Il est important, pour une meilleure conclusion de cette série d’articles sur le concept d’agriculture durable, de résumer les deux précédents articles :

·    Enjeux Agriculture durable vs Enjeux Certification agricole

Les enjeux de l’Agriculture durable sont globaux et orientés en direction de tous les acteurs impliqués dans le développement du secteur de l’agriculture, avec pour finalités une conservation des terres, des eaux et leur transmission sans danger pour l’environnement, par l’utilisation de méthodes et moyens techniquement bien adaptés, économiquement viables et socialement acceptables aux générations futures. Par contre, les enjeux des normes de certification ou programmes de durabilité développés par des ONG et des industriels ou transformateurs, bien que reprenant à leur compte des principes de l’Agriculture durable ont pour finalités de modifier les habitudes, les pratiques agricoles et commerciales des producteurs et des autres acteurs des chaines de valeurs pour les rendre conformes à des normes qui correspondent aux attentes des consommateurs occidentaux en terme de traçabilité des produits fabriqués, de pratiques sociales et culturales saines, de protection de l’environnement. La conformité à ces normes est matérialisée par la délivrance d’un label ou certificat, qui donne droit à la perception d’une prime qui varie selon le label ou le certificat obtenu.

·    Sociétés coopératives, Traitants, Exportateurs et Transformateurs agréés de la filière cacao: Quelle certification agricole leur correspond le mieux?

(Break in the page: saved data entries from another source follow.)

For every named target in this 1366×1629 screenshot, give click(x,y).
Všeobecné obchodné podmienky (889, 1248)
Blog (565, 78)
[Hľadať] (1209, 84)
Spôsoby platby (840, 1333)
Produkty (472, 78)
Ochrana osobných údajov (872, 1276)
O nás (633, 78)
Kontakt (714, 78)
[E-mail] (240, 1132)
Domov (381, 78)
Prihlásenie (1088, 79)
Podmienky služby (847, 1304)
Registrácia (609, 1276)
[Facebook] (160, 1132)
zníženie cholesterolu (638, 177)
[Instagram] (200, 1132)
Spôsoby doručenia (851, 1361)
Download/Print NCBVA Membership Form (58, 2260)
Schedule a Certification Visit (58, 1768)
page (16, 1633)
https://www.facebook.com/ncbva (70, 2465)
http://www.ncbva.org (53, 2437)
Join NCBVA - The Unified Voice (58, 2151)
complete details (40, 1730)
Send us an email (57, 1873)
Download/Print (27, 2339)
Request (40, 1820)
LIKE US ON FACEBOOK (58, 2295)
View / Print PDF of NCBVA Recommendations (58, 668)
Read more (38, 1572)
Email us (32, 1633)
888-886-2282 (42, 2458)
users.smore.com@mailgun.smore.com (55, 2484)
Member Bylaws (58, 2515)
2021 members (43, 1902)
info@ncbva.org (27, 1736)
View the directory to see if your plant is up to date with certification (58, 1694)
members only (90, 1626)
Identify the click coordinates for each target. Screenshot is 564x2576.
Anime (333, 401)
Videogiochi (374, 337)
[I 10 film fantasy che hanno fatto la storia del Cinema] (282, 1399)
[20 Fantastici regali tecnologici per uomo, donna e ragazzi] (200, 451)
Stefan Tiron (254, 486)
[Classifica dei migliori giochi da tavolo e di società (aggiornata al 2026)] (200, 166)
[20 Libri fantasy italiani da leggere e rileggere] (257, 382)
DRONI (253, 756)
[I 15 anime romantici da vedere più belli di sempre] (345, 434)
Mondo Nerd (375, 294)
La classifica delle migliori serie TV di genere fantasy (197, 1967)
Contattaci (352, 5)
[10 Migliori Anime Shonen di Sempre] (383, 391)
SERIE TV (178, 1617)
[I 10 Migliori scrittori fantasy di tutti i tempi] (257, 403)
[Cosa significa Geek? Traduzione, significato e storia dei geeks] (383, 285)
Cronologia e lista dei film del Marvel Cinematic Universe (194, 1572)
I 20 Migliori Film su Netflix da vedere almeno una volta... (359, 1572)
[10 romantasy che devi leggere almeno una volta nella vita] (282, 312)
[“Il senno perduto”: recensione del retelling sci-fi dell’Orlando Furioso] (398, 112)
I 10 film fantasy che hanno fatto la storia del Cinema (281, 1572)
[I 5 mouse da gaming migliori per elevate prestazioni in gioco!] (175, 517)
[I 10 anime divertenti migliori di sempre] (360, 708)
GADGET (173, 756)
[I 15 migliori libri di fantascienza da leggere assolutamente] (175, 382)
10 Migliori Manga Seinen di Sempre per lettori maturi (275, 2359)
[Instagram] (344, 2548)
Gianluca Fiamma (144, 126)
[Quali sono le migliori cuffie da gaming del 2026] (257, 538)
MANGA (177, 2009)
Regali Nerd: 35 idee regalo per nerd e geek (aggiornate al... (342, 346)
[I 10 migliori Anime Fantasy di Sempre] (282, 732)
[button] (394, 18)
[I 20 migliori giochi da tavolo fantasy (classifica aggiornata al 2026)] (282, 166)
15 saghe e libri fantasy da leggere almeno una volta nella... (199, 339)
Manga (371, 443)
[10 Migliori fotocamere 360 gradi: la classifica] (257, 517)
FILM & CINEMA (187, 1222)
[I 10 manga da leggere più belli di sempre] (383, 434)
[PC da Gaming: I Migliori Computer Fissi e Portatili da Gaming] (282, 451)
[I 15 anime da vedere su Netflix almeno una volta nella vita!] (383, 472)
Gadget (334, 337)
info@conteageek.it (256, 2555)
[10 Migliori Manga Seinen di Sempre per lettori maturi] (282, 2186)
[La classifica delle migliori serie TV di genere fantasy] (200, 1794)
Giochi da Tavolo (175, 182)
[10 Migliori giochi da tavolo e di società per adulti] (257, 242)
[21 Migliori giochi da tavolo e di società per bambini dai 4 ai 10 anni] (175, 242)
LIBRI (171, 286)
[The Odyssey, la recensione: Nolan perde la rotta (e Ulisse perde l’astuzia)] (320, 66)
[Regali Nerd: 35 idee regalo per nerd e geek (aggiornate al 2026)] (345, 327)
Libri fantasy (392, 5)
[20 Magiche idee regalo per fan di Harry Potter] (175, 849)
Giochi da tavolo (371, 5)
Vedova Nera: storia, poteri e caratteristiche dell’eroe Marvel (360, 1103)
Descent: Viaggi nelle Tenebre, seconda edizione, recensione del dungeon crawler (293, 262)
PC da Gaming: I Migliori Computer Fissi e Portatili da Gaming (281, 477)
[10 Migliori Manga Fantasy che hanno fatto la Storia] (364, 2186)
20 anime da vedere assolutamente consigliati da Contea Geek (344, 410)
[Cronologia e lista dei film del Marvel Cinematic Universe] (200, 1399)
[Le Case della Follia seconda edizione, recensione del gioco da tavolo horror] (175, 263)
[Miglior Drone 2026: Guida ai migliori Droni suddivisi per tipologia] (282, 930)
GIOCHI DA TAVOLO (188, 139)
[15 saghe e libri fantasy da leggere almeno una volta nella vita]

La filière cacao est la filière pionnière en matière d’implémentation des normes de certification et des programmes de durabilité au sein de l’agriculture ivoirienne. Il est bon de noter que c’est probablement durant la campagne 2004/2005 que nous avons assisté pour la première fois à la mise en œuvre des normes de certification en matière d’agriculture durable avec la certification Commerce Équitable (FLO) de la Coopérative KAVOKIVA de Daloa. Au fil des ans, de nouvelles normes de certification ont été créées tandis que celles qui existaient ont évolué pour répondre aux attentes croissantes des consommateurs occidentaux. On note l’existence d’une corrélation (en termes de correspondance idéale) entre les labels délivrés, les normes ou critères élaborés par les organismes de certification et chaque catégorie d’acteurs. Ainsi, selon notre analyse, les certifications UTZ / RA correspondent le mieux aux industriels, exportateurs et traitants (moins contraignantes) ; tandis que les certifications Commerce équitable (FLO) et Agriculture biologique (BIO) répondent mieux aux besoins des producteurs et de leurs organisations (plus rentables et meilleurs contrôles des certificats).

 

Les perspectives d’une agriculture ivoirienne « durable »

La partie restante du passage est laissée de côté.